Sometimes, before we even know it, we’ve sacrificed quality for speed. The real tragedy is this happens in our spiritual lives as much as it does in our culinary lives. Take Bible reading as an example. When is the last time you focused on one single verse for more than the time it took you to read it?
Or a singe word.
We need to take a cue from my toaster oven because sometimes it’s worth the wait. Thinking over a passage of scripture is a really valuable exercise. Considering it from different angles. Pausing on one word at a time until we have heard from our Creator in every possible way.
Sometimes speed is good. Better something than nothing. But don’t enslave yourself to speed otherwise a convenience will become an entrapment.

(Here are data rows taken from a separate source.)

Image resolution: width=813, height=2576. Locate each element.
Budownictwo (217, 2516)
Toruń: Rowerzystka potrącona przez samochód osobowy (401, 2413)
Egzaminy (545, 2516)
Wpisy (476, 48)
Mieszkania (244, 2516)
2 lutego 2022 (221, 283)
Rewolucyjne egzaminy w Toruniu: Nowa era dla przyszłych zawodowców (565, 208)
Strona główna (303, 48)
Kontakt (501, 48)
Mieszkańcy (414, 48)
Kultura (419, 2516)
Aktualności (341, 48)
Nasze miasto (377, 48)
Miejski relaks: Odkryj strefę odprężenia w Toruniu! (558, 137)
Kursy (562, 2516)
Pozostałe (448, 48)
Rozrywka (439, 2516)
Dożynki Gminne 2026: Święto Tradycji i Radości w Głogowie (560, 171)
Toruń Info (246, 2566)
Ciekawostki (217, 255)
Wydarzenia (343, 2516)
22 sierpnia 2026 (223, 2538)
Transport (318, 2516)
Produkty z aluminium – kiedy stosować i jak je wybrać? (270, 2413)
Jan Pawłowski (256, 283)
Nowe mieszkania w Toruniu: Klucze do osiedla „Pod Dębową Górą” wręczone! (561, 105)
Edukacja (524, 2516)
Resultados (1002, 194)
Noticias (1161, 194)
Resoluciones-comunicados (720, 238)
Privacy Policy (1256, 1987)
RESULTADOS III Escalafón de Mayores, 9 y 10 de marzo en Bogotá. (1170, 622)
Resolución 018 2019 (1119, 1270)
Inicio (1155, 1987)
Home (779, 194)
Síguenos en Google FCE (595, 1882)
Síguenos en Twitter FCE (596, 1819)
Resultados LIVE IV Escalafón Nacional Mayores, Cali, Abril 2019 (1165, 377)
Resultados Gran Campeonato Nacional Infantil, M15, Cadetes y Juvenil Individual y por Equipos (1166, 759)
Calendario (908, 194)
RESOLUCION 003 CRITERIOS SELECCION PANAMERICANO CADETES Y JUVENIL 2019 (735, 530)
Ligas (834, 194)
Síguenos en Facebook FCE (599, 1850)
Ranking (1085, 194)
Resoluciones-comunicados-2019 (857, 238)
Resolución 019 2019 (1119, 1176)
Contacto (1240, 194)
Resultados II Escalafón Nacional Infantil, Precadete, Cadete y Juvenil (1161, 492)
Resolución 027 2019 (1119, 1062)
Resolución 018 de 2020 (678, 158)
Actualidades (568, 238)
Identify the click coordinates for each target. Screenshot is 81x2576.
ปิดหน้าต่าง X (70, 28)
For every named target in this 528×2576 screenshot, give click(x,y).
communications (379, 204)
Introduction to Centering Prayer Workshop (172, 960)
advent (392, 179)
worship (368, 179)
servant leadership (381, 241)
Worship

- Take your reading plan to the next level by reading the same passage for seven consecutive days. (I know this will drive you box checkers mad!). When we do this we are seeking quality over quantity. We are expecting the Bible to speak to us more than once and in more than one way. We are recognizing that the depth of Scripture deserves our attention as much as its breadth.
- Read. Each. Word. Of. A. Verse. As. If. It. Were. Followed. By. A. Period. God chose every word of the Bible. Each word communicates something to the reader. By pausing and reflecting on each new word you encounter you open up a storehouse of new ways for God to work in your heart and life.
- Commit to write out three verses of Scripture on an index card each day for a week. The difference between an email and a love letter does not need to be explained. Taking time to write out Scripture focuses us and slows us down. It helps us bring more of our senses into the exercise of internalizing the Scripture on which we are focused.
Toaster Oven’s might be quaint. They may or may not make a comeback. But they can still serve to remind us that some things are worth waiting for.
Is it easy or difficult for you to slow the pace at which you read Scripture?
Does reading less Scripture make you feel more guilty? Why or why not?
Do you have any methods or suggestions for the rest of us on how to read Scripture slowly?